Включение и инкапсуляция отдельных локальных реалий в рамки более универсальной и однородной политической, юридической, административной и экономической системы протекали медленно, однако при Витторио Амедео II они значительно ускорились. Местная реакция на эти новшества была разнообразной, но в том, что касается лидерства, результатом стало появление множества профессиональных политиков нового типа — индивидов, способных связывать и согласовывать потребности, стремления, ресурсы и традиции местного социума с соответствующими запросами, возможностями, ресурсами, юридической и административной системой общества в целом. Это было широкомасштабное и оживленное движение. Источником авторитета и влияния местных посредников в значительной мере служила несогласованность систем ценностей, норм и принципов, на разных уровнях определявших политическую жизнь общества.

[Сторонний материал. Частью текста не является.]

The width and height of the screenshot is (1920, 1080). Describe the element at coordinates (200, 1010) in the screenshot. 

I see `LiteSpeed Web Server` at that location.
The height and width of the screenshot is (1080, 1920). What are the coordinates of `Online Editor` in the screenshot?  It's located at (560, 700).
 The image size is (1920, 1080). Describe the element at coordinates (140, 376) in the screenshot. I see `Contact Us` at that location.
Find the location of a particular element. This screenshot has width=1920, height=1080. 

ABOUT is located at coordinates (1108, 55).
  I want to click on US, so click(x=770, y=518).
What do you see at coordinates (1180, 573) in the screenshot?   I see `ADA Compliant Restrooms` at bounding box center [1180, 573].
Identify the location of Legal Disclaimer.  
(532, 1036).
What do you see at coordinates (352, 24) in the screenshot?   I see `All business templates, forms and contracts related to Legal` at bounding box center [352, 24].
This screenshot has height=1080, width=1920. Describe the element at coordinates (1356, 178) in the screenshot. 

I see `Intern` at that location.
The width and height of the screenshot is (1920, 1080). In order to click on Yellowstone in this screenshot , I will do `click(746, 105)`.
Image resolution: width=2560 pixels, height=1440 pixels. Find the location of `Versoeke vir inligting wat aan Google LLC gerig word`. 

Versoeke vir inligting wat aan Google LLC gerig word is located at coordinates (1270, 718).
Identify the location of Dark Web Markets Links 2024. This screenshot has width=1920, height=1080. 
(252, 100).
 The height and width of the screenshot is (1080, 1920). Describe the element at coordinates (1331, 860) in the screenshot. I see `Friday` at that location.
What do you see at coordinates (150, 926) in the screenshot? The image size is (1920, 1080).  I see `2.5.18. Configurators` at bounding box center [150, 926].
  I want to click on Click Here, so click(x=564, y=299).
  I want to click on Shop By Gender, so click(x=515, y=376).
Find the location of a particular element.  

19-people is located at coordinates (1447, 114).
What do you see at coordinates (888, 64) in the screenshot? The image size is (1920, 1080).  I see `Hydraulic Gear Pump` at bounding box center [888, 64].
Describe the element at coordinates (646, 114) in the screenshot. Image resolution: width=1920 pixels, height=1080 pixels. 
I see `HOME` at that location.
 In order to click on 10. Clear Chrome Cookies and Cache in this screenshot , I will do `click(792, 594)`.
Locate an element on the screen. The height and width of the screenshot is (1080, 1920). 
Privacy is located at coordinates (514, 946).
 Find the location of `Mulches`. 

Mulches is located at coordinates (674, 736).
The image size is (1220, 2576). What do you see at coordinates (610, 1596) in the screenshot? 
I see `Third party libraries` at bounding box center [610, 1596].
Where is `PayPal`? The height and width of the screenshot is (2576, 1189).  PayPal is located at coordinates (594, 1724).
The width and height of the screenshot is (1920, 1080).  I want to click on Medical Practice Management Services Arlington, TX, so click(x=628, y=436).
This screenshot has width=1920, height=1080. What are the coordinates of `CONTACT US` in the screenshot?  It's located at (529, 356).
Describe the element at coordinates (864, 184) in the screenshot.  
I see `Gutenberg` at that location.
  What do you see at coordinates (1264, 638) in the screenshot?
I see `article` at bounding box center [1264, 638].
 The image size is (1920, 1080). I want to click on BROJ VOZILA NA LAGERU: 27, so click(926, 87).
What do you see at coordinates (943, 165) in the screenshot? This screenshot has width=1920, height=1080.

В связи с этим возникает проблема легитимности, подтверждения власти с юридической и моральной точки зрения: если назначение Джулио Чезаре консорциумом и ратификация этого решения Сенатом придают ему официальный статус, то, исполняя должность подеста, он стремится придать ей новую законность с помощью неоднозначной защиты фундаментальных ценностей общины. Преодоление внутренних конфликтов представлялось важнейшей задачей, в том числе и для жителей Сантены в их совокупности: неопределенность социальных связей, порождаемая трениями между консорциумом, зажиточными собственниками и бедными крестьянами, вступала в противоречие с системой ценностей, разделяемых сообществом. Нельзя сказать, что создалась бесконфликтная ситуация, — скорее возникала бóльшая корпоративная сплоченность общины по отношению к внешней среде, и это было целью политики Кьезы. Межсемейные трения на время утихают благодаря иному распределению выгод.